«En esta vida en contacto con la naturaleza salvaje he hallado una forma de volver a tocar el mundo. Una forma. Vivir la vida que se puede vivir aquí, renunciando al máximo a esa otra: a las manecillas del reloj, a las horas y a los salarios». Es el testimonio de quien quiso hacer realidad uno de sus sueños: vivir en el bosque, en las tierras del norte, en esa inmensa extensión de naturaleza que es Alaska. Por eso al leer las memorias de John Haines uno se siente inmediatamente transportado al lugar, cerca de Richardson, donde pasó, en diferentes momentos, alrededor de veinticinco años, viviendo de lo que la naturaleza ponía a su disposición: «La caza y la pesca, los frutos silvestres, los animales de las trampas, la leña que quemamos y los alimentos que comemos, todo nos lo da este lugar». New York Times Book Review lo describió muy gráficamente: «Una vida así quizá ya no sea posible. Por eso es una suerte que un escritor con la excepcional mirada y la elocuencia poética de John Haines la haya vivido y, mejor aún, la haya compartido».
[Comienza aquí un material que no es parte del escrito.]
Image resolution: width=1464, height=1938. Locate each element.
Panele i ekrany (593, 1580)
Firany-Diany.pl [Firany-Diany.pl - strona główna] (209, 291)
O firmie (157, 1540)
¿Qué hace una persona en un lugar como este, tan lejos y tan sola? Para empezar, se fija en el estado del tiempo; en las estrellas, la nieve y el fuego. Esos son los libros que más lee. Y todo lo que hace, desde traer leña y cubos de nieve a la cabaña hasta salir a tirar el agua usada, le obliga a pasar un rato al aire libre, fuera de sus muros, de sus libros escritos por hombres y de su soñadora cabeza. Estando aquí parado, revitalizado por la quietud y la cercanía de la noche, me parece una buena manera de vivir.
John Haines nos habla de cómo es el oficio de trampero, de cómo las estaciones cambian el paisaje y las costumbres de quienes habitan en esa tierra (en invierno la oscuridad llega a las tres de la tarde y la temperatura baja de los 30 grados bajo cero), de historias de hombres que desaparecieron sin dejar rastro (probablemente perdidos, ahogados en un río o congelados de frío), de la vez que siguió el rastro de un enorme oso, de los lobos que merodean alrededor de su cabaña, de la caza de un alce, de las historias de otros hombres, de su absoluta soledad (es maravillosa la historia que cuenta sobre un hombre que fue a la cabaña de otro para pasar una noche sin llegar a cruzar una palabra…). «Aquellos días en el campo, aquellas caminatas con los perros sobre la nieve y la hierba, las largas jornadas de caza, la matanza de los animales y todo lo demás formaba parte de la experiencia más profunda del ser humano en este planeta».
La forma en que describe la caza resulta muy cruda en ocasiones, al punto de que pueda resultar incluso ofensiva para algunos lectores, pero lo cuenta desde una profunda sinceridad, de una forma muy directa, que engancha… Aunque trata de encontrar una justificación («Doy muerte al animal por mi propio interés, igual que el lince mata al conejo, la marta a la ardilla y la comadreja al ratón»), también le asalta la duda de que lo que hace sea lo correcto: «No soy capaz de cazar y matar sin pensar ni sentir, y es posible que el acto de matar me esté hiriendo también a mí, con heridas leves pero mortales».
John Haines, nuestro protagonista, nació en 1924 en Norfolk (Virginia) y falleció en Fairbanks (Alaska) en 2011. Tras estudiar pintura en Washington D. C. y Nueva York, entre 1954 y 1969 vivió en una propiedad al sureste de Fairbanks. Como ensayista, profesor y poeta de reconocido prestigio, es autor de más de una decena de libros de poesía, así como de varios ensayos y un libro de memorias, «Las estrellas, la nieve, el fuego», publicado por primera vez en 1977, que se convirtió en un clásico de la literatura del Norte. «Un espíritu errante encontró su hogar en esta tierra. En forma de hombre abrió un claro en el bosque y construyó un refugio con los árboles que tenía a su alcance. Aprendió a vivir a la manera del lugar; a dormir y despertar, a crecer y envejecer; a observar el río, las nubes en movimiento hacia el este, la escarcha en la hierba».
¿Quién viene aquí, a esta blancura, a este lugar gélido y recóndito, en busca de algo que no sabe nombrar? Quizá no de fortuna, sino de una riqueza espiritual, de una frescura que se le ha negado en el lugar del que procede. El norte brilla y centellea; la tierra vuelve a sumirse en la oscuridad y el resplandor fugaz de una lámpara de gasolina ilumina las sombras.